Decyzja Prezydium KK nr 31/14 ws. opinii do projektu ustawy MPiPS o zmianie ustawy – Kodeks pracy

Prezydium Komisji Krajowej NSZZ „Solidarność” pozytywnie ocenia cel proponowanych zmian, mających ograniczyć nadmierne wykorzystywanie terminowych umów o pracę w Polsce. Należy zaznaczyć, że jest to realizacja postulatu NSZZ „Solidarność”, rozpatrzonej pozytywnie skargi do Komisji Europejskiej, złożonej w tej sprawie przez NSZZ „Solidarność”.

Jednocześnie Prezydium Komisji Krajowej NSZZ „Solidarność” zgłasza następujące uwagi do proponowanych zmian ustawy  – Kodeks pracy:

Zmianę w zakresie art. 251 § 1 k.p. wprowadzającą maksymalny okres, w którym może być stosowana umowa o pracę na czas określony należy uznać za korzystną. Jednak maksymalny okres zatrudnienia na podstawie takiej umowy wynoszący 33 miesiące jest zdaniem Prezydium KK zbyt długi. Łącznie z okresem umowy o pracę na okres próbny, czas zatrudnienia pracownika na podstawie umów terminowych wynosiłby 3 lata. Zdaniem NSZZ „Solidarność” taki łączny okres nie powinien przekraczać 24 miesięcy łącznie z okresem zatrudnienia na okres próbny. Na pozytywną ocenę zasługuje, postulowany przez NSZZ „Solidarność” łączny limit liczby umów o pracę na czas określony.

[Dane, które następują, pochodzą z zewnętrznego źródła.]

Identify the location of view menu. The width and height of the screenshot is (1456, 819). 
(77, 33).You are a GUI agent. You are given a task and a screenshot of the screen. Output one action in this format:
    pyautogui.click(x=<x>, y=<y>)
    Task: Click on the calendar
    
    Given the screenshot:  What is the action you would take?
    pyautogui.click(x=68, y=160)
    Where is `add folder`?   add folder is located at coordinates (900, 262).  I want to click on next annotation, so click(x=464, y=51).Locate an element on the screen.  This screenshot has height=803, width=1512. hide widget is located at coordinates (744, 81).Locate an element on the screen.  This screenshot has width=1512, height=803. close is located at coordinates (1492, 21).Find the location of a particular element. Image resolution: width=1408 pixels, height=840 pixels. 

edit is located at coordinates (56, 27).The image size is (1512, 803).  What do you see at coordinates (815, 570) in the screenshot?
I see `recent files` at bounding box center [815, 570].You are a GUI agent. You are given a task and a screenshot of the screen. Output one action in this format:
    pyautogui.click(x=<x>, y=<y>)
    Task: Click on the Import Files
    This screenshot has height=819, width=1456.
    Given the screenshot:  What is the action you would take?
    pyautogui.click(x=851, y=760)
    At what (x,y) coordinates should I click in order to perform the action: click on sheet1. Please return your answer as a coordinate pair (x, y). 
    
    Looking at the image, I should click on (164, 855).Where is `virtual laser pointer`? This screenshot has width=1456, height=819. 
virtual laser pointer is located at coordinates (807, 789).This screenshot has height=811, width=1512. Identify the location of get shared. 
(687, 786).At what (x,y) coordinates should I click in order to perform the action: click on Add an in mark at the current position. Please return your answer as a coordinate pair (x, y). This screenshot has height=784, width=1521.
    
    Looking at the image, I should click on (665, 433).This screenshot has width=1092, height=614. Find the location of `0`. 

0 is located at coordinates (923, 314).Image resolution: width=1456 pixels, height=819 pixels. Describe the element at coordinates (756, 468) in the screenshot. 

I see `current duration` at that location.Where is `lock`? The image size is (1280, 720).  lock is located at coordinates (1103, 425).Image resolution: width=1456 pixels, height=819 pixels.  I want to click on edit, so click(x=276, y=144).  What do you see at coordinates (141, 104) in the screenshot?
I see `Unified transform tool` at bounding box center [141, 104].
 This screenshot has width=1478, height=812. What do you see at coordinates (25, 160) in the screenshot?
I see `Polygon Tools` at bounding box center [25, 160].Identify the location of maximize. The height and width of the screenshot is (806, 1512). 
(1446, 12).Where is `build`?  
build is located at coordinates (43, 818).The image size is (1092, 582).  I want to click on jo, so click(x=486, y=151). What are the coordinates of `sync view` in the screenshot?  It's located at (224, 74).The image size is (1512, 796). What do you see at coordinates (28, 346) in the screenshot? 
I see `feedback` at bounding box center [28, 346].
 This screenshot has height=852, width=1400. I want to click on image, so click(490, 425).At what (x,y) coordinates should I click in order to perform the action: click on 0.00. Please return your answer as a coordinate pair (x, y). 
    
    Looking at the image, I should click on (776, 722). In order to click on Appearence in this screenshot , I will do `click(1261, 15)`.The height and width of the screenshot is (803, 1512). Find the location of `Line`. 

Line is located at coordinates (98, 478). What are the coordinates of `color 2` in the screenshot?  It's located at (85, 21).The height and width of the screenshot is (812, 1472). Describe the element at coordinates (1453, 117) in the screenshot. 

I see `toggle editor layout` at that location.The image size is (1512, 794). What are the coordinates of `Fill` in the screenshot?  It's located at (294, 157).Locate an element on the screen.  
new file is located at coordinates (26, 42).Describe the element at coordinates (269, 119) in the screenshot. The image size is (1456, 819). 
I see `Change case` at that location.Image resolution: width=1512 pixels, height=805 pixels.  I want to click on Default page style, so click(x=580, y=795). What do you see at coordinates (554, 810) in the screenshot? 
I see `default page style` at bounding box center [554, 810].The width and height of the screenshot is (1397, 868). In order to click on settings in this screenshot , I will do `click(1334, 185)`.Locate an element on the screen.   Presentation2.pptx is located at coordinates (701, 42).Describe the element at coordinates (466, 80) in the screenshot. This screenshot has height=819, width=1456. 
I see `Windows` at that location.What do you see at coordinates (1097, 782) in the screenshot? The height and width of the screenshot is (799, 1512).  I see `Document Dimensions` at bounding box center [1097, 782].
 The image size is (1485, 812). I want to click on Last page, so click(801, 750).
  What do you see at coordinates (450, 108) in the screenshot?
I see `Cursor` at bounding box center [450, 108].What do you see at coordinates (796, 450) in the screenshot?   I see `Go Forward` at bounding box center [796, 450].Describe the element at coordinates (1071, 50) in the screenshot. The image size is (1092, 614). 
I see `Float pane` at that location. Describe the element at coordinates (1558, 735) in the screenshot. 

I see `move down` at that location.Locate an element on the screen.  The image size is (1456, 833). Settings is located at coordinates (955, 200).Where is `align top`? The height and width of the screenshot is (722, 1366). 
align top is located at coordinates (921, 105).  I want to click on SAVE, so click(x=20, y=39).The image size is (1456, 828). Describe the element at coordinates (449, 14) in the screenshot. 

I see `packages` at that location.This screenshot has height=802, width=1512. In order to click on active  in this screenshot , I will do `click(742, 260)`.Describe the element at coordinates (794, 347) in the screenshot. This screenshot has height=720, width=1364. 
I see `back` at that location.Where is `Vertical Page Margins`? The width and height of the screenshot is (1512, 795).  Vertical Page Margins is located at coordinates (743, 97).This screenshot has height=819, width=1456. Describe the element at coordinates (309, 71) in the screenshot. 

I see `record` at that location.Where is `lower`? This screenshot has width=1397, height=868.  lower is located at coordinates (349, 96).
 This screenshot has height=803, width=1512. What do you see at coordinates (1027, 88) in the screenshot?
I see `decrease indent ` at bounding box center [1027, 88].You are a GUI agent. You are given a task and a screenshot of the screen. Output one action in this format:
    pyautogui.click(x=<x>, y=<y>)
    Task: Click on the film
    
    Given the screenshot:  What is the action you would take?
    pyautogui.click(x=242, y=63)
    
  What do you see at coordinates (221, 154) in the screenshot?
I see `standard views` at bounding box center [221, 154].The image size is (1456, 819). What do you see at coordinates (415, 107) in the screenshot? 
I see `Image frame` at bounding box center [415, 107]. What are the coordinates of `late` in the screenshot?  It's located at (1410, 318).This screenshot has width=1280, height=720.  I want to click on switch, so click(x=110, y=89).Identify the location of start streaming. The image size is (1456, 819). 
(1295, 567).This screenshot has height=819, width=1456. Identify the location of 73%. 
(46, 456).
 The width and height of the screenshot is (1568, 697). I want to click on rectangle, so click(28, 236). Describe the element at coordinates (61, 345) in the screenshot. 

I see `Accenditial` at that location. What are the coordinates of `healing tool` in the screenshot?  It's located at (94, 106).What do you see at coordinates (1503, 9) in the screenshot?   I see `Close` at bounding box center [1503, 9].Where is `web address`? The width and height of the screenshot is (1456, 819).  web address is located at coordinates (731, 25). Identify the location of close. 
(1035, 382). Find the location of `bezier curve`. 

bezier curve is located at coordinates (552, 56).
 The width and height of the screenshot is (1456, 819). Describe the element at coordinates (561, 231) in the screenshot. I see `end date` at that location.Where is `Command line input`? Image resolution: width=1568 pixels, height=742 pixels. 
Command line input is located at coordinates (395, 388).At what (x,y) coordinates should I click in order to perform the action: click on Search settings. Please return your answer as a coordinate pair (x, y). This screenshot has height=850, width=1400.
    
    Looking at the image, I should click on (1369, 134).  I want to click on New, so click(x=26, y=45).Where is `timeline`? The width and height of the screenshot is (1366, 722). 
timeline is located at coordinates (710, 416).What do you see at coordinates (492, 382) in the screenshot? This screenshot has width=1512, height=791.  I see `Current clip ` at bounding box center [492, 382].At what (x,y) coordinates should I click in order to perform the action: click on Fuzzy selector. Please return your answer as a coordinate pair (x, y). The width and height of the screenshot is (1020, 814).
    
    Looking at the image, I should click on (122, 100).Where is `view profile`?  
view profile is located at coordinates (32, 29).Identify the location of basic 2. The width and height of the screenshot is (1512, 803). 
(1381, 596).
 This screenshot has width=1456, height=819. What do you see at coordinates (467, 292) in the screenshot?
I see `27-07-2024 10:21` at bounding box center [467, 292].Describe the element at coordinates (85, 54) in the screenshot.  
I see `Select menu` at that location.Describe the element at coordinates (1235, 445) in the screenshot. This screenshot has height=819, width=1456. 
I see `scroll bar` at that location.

            Za niekorzystne należy uznać wprowadzenie otwartego katalogu umów o pracę na czas określony, do których nie będzie miała zastosowania ani zasada maksymalnego łącznego czasu zatrudnienia na czas określony, ani zasada maksymalnego limitu odnowień. Takie rozwiązanie może stać w sprzeczności z unijną dyrektywą dotyczącą zatrudnienia na czas określony, która wymaga zastosowania skutecznych metod ograniczania zatrudnienia terminowego w praktyce.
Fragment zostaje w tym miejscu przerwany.